> **Task to carry out**: Rewrite the lines starting at the one containing "1174x750 pixels. Task: Click" and ending at the one containing "pyautogui.click(x=550, y=612)", changing "Given" to "Goal" and leaving everything else unchanged.

> **Dataset records**:
※

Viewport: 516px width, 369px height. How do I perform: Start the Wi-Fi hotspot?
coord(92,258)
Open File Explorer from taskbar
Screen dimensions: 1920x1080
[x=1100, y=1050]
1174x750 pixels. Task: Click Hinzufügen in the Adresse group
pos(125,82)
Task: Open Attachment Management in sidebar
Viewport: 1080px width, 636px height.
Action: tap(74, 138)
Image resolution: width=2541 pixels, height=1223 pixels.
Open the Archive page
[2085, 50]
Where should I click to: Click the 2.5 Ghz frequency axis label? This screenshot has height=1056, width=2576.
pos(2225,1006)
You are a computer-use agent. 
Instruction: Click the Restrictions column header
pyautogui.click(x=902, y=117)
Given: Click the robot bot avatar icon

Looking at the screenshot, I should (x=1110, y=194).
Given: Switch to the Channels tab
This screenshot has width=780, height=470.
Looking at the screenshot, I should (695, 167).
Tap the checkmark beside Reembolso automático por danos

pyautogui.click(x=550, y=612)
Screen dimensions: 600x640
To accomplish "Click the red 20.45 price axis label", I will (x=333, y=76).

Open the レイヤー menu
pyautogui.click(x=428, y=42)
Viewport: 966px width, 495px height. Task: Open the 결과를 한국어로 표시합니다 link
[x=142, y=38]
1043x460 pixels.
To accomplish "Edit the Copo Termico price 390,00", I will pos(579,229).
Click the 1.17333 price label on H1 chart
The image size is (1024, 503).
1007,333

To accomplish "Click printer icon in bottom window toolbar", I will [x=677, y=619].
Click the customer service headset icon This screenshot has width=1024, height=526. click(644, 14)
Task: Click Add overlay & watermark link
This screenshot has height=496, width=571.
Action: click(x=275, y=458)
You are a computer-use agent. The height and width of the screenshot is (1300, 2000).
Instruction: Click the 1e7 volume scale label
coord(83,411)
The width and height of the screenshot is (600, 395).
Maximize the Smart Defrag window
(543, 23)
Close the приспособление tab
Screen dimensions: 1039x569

※

> **Output for this exercise**:
1174x750 pixels. Task: Click Hinzufügen in the Adresse group
pos(125,82)
Task: Open Attachment Management in sidebar
Viewport: 1080px width, 636px height.
Action: tap(74, 138)
Image resolution: width=2541 pixels, height=1223 pixels.
Open the Archive page
[2085, 50]
Where should I click to: Click the 2.5 Ghz frequency axis label? This screenshot has height=1056, width=2576.
pos(2225,1006)
You are a computer-use agent. 
Instruction: Click the Restrictions column header
pyautogui.click(x=902, y=117)
Goal: Click the robot bot avatar icon

Looking at the screenshot, I should (x=1110, y=194).
Goal: Switch to the Channels tab
This screenshot has width=780, height=470.
Looking at the screenshot, I should (695, 167).
Tap the checkmark beside Reembolso automático por danos

pyautogui.click(x=550, y=612)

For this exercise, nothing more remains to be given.